(Stored data)
....................
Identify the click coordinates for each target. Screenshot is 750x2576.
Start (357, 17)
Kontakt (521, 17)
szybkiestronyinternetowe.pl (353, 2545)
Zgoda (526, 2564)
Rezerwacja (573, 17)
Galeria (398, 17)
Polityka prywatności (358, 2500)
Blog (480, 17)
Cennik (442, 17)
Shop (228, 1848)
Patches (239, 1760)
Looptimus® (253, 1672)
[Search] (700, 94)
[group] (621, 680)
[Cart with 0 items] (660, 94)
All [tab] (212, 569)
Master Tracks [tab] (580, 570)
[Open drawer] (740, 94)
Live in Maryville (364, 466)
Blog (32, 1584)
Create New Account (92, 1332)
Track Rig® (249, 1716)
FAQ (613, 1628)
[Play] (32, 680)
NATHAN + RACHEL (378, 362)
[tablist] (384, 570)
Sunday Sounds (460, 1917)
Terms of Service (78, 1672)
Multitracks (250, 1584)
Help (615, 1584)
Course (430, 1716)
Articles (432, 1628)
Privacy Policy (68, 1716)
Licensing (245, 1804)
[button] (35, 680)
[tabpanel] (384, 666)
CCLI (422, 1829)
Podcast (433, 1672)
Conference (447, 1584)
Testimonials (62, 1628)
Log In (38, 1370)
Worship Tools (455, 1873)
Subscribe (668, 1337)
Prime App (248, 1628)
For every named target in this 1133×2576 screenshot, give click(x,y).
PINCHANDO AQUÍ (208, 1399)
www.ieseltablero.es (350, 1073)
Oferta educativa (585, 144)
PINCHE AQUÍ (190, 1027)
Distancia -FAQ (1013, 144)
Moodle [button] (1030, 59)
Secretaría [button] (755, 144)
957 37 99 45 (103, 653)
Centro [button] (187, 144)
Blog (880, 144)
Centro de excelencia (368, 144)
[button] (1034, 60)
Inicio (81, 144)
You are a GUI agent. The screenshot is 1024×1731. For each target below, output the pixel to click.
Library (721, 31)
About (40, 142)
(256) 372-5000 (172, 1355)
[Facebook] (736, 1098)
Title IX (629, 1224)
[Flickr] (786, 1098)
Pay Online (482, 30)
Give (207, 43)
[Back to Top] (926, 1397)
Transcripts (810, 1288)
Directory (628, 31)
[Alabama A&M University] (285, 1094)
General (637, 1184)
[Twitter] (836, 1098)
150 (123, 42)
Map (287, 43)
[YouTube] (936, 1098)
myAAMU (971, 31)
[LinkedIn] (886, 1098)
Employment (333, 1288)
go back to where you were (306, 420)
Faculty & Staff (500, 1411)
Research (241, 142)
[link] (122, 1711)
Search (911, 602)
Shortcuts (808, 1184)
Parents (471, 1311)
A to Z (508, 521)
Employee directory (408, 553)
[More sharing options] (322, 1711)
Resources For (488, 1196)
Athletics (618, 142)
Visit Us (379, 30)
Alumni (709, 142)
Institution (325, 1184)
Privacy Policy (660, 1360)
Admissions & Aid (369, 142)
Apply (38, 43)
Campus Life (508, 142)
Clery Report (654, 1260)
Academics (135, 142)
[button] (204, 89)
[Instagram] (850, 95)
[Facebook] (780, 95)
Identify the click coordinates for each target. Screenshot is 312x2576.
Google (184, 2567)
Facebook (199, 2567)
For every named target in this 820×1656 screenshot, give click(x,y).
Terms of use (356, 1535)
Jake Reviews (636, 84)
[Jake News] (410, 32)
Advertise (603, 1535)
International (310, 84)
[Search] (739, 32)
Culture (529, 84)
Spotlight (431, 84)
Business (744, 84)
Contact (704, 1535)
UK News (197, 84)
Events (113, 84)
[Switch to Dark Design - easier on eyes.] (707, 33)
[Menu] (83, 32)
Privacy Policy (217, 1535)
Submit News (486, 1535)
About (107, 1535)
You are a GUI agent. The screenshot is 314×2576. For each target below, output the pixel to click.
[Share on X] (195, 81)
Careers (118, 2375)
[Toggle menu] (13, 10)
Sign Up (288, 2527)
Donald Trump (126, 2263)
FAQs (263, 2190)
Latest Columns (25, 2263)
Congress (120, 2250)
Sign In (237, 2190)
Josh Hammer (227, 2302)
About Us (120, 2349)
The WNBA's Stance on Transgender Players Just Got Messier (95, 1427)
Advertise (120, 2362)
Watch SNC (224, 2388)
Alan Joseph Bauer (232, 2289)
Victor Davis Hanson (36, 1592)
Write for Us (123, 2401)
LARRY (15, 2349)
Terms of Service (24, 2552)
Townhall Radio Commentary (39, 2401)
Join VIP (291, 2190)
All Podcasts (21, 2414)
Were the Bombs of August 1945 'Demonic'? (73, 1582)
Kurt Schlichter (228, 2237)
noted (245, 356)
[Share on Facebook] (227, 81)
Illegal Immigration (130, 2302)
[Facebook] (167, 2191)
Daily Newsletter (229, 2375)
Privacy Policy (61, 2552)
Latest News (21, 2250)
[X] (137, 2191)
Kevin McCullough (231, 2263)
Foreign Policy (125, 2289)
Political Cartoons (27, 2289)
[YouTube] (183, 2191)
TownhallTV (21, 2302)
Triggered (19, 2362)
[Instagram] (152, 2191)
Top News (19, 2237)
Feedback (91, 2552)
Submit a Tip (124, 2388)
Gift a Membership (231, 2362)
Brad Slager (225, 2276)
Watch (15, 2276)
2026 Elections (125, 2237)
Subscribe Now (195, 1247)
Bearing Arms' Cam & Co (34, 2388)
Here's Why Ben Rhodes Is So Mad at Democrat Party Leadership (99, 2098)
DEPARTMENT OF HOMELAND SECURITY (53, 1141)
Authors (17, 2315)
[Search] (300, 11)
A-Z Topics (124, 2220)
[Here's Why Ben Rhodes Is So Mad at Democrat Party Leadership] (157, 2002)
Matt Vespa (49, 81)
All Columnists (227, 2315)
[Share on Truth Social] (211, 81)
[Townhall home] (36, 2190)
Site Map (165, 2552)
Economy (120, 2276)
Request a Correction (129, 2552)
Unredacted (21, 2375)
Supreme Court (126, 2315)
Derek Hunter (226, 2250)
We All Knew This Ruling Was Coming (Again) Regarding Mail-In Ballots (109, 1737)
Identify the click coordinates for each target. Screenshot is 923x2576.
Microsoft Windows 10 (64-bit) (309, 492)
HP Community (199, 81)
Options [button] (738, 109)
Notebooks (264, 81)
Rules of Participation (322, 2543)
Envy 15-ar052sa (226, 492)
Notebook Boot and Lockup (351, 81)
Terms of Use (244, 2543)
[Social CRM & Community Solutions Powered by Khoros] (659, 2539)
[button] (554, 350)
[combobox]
....................
▶ [What needs to be done]:
Copy out, exactly and alone, the lines of the entries above between the ones holding "Visit Us (379, 30)" and "Donald Trump (126, 2263)", inclusive.

▶ [Answer for this exercise]:
Visit Us (379, 30)
Alumni (709, 142)
Institution (325, 1184)
Privacy Policy (660, 1360)
Admissions & Aid (369, 142)
Apply (38, 43)
Campus Life (508, 142)
Clery Report (654, 1260)
Academics (135, 142)
[button] (204, 89)
[Instagram] (850, 95)
[Facebook] (780, 95)
Identify the click coordinates for each target. Screenshot is 312x2576.
Google (184, 2567)
Facebook (199, 2567)
For every named target in this 820×1656 screenshot, give click(x,y).
Terms of use (356, 1535)
Jake Reviews (636, 84)
[Jake News] (410, 32)
Advertise (603, 1535)
International (310, 84)
[Search] (739, 32)
Culture (529, 84)
Spotlight (431, 84)
Business (744, 84)
Contact (704, 1535)
UK News (197, 84)
Events (113, 84)
[Switch to Dark Design - easier on eyes.] (707, 33)
[Menu] (83, 32)
Privacy Policy (217, 1535)
Submit News (486, 1535)
About (107, 1535)
You are a GUI agent. The screenshot is 314×2576. For each target below, output the pixel to click.
[Share on X] (195, 81)
Careers (118, 2375)
[Toggle menu] (13, 10)
Sign Up (288, 2527)
Donald Trump (126, 2263)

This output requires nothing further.